[DATA FOR THIS TASK — start]

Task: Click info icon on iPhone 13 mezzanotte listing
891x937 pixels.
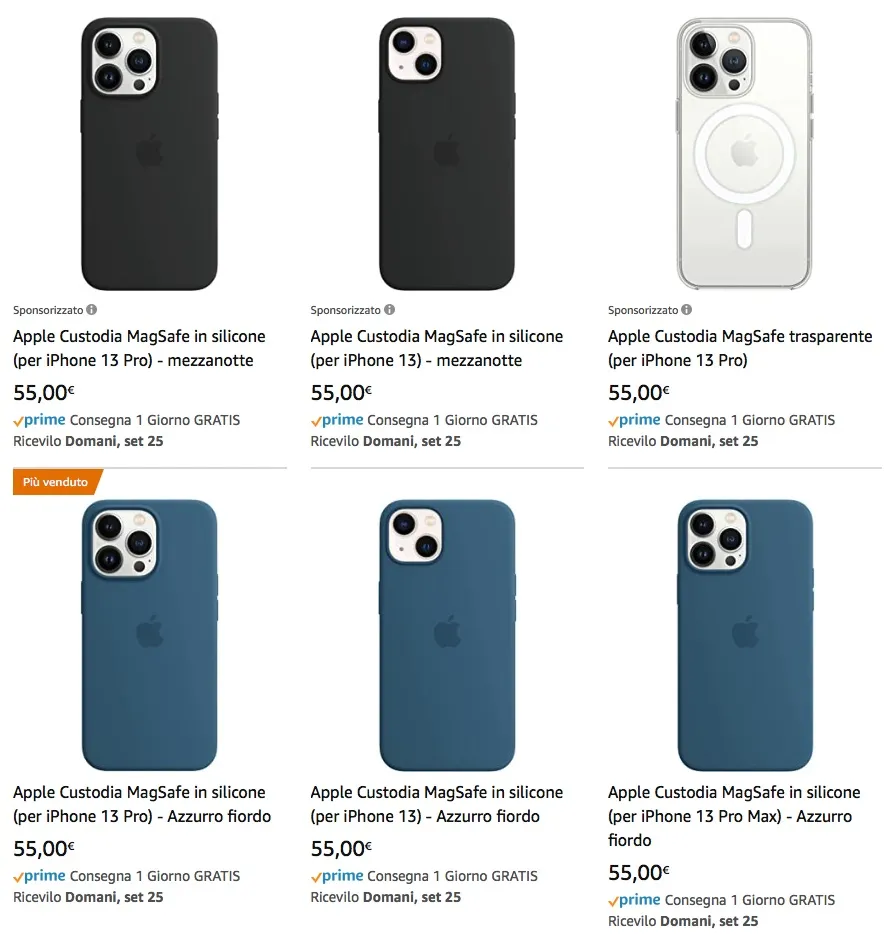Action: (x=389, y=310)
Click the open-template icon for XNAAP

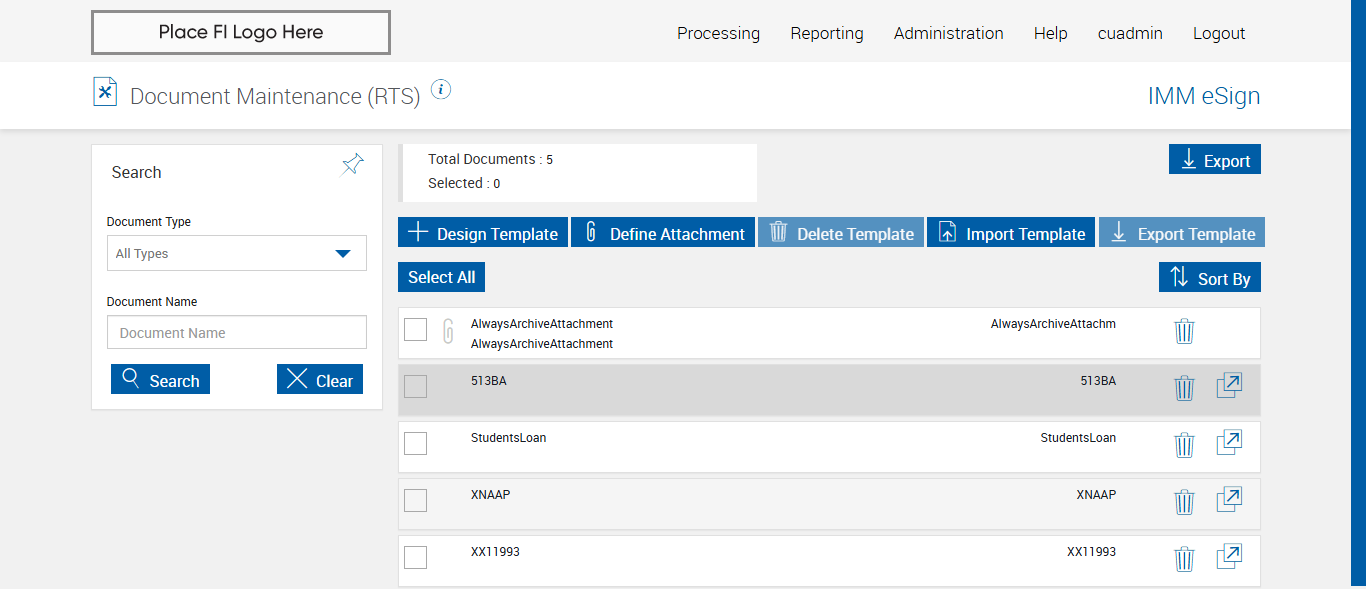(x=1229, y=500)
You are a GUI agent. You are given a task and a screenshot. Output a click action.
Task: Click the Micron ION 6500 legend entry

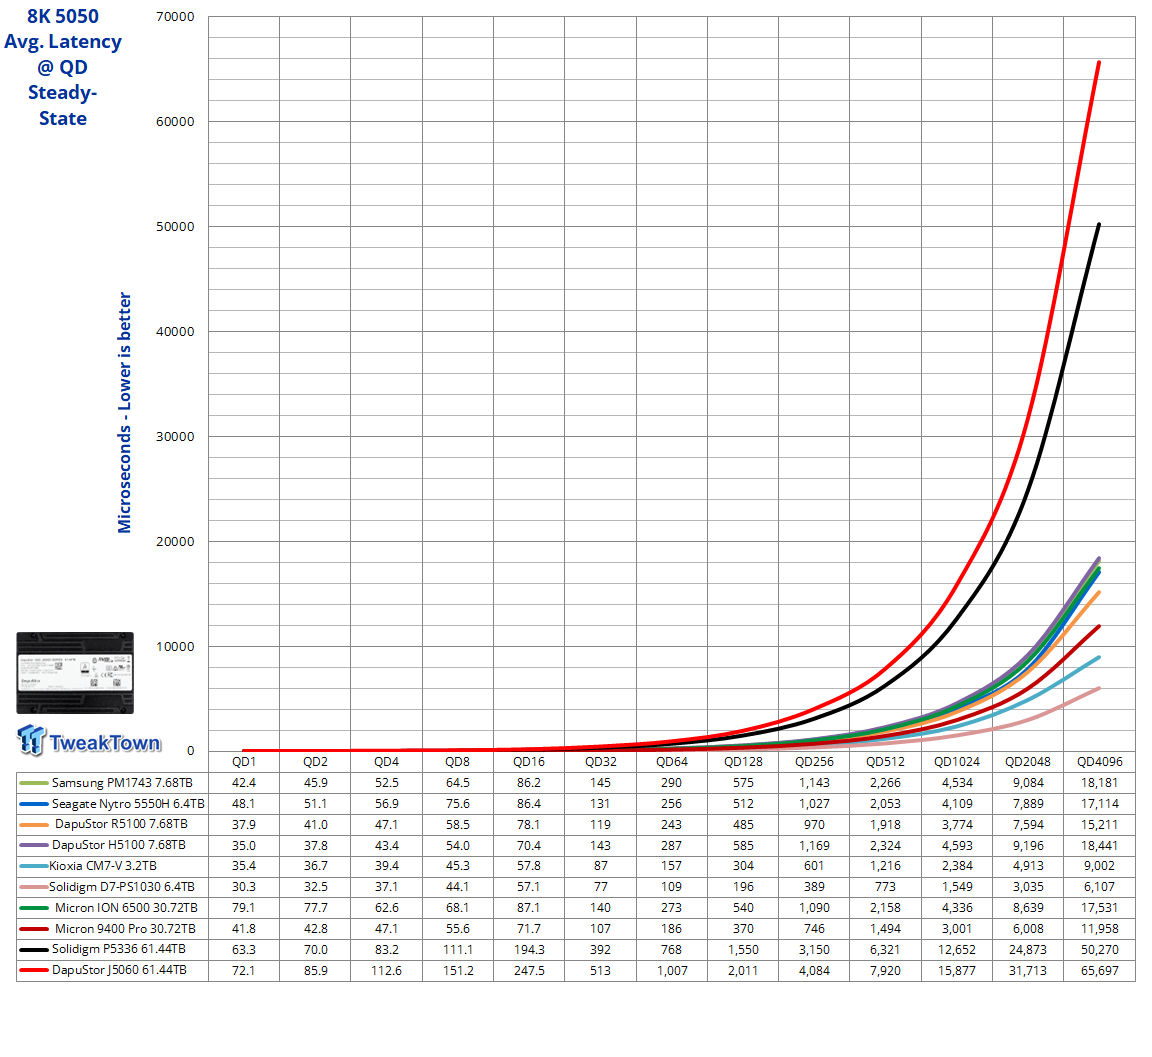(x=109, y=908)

[DATA FOR THIS TASK — finish]

● EXERCISE GOAL: Only the lines from the one containing "891x937 pixels." through the final line of the data should be given again, exactly and without pictures.

● EXERCISE RESPONSE:
891x937 pixels.
Action: (x=389, y=310)
Click the open-template icon for XNAAP

(x=1229, y=500)
You are a GUI agent. You are given a task and a screenshot. Output a click action.
Task: Click the Micron ION 6500 legend entry

(x=109, y=908)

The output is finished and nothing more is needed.